Tiffany Boarts
Research Engineer
Education
B.A., Mathematics, Washington and Jefferson College, 2002
B.S., Mechanical Engineering, Case Western Reserve University, 2002
M.S., Mechanical Engineering, Case Western Reserve University, 2004
Experience
Ms. Boarts joined MR&D in January 2004. Currently, she is evaluating processing stresses in carbon-carbon exit cones during carbonization, which result from thermal stress as well as thermochemical decomposition and pore pressure. The decomposition model can be determined from Thermogravimetric analysis data, by assuming the Arrhenius kinetic equation can describe the chemical reactions. This decomposition model can then be used in the Process Environment Model (PEM) developed by Fred Clayton at SAIC to compute the transient pore pressures in the composite. She is also using PEM to perform decomposition and ablation analyses on C/Ph frustas for the Navy.
Ms. Boarts was also a member of the Space Shuttle Orbiter Wing Leading Edge RCC NOAX Repair team. She used TGA data to develop decomposition models for NOAX and used the models to develop a 1D MATLAB code that simulates decomposition and oxidation behavior of NOAX coupled with transient heat transfer for temperatures up to 1650°C.
Ms. Boarts has performed multiple heat transfer analyses for CMC hot structure control surfaces for next generation reusable launch vehicles. These heat transfer analyses primarily involved correlation of finite element model results to measured experimental data by refining previous models as well as investigating thermal boundary conditions in the test environment.

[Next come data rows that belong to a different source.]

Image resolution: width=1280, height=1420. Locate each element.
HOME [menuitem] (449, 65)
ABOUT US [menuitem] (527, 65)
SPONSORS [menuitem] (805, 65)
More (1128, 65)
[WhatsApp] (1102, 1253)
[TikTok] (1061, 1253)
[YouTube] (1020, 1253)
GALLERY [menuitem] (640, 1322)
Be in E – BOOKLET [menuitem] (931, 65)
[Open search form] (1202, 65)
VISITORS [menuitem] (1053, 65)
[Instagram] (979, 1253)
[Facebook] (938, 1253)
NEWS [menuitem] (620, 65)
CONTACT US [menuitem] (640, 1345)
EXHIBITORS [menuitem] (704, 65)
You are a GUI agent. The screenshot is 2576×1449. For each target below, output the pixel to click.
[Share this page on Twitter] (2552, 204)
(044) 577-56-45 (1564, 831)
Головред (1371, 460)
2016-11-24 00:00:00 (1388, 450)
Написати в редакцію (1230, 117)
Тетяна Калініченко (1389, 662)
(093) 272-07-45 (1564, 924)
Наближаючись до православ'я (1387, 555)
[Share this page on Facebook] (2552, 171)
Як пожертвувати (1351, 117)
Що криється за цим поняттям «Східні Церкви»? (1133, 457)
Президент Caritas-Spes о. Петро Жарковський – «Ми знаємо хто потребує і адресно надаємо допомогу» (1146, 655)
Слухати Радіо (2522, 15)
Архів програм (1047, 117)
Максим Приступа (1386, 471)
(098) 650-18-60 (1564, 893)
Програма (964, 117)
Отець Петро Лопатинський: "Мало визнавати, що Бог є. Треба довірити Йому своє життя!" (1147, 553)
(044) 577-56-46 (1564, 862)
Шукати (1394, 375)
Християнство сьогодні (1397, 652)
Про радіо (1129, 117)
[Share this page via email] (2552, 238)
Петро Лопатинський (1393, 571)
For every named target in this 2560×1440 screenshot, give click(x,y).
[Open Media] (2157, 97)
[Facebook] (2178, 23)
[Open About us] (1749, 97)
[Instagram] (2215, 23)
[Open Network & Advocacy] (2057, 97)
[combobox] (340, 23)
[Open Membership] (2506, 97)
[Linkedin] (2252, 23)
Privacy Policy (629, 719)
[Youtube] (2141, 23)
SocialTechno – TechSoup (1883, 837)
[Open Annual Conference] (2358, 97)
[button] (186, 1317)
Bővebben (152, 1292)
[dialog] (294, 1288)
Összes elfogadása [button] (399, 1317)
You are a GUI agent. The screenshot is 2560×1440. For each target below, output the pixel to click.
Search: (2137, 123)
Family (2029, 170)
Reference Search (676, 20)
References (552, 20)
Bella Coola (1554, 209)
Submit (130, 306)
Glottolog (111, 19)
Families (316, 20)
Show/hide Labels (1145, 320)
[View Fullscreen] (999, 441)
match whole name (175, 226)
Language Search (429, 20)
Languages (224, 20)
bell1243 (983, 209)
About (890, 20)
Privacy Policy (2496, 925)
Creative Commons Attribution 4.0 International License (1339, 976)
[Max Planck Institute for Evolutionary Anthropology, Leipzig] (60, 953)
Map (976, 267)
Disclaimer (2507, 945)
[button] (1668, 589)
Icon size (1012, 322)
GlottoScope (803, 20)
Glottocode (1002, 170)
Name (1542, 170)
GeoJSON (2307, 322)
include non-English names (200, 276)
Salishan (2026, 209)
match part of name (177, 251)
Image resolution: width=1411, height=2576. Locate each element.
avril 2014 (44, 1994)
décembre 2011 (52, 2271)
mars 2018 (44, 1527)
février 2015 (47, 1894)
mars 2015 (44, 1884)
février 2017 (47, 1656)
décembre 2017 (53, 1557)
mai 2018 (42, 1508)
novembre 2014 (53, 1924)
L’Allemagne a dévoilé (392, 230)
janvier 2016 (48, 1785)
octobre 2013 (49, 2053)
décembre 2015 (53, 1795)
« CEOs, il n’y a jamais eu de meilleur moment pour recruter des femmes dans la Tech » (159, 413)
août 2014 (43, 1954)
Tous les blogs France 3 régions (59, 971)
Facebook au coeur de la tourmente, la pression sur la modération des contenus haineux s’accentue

Prior to joining MR&D, Ms. Boarts performed her master’s thesis research in conjunction with NASA Glenn Research Center in Cleveland, Ohio. This research involved the investigation of slurry infiltrated fiberwoven SiC/SiC composite materials, coupling experimental and numerical approaches to develop a computational fluid dynamics model using FIDAP that identifies and optimizes essential elements of the infiltration process. A parametric numerical study modeled the infiltration process by incorporating variation on a d’Arcy permeability model within FIDAP.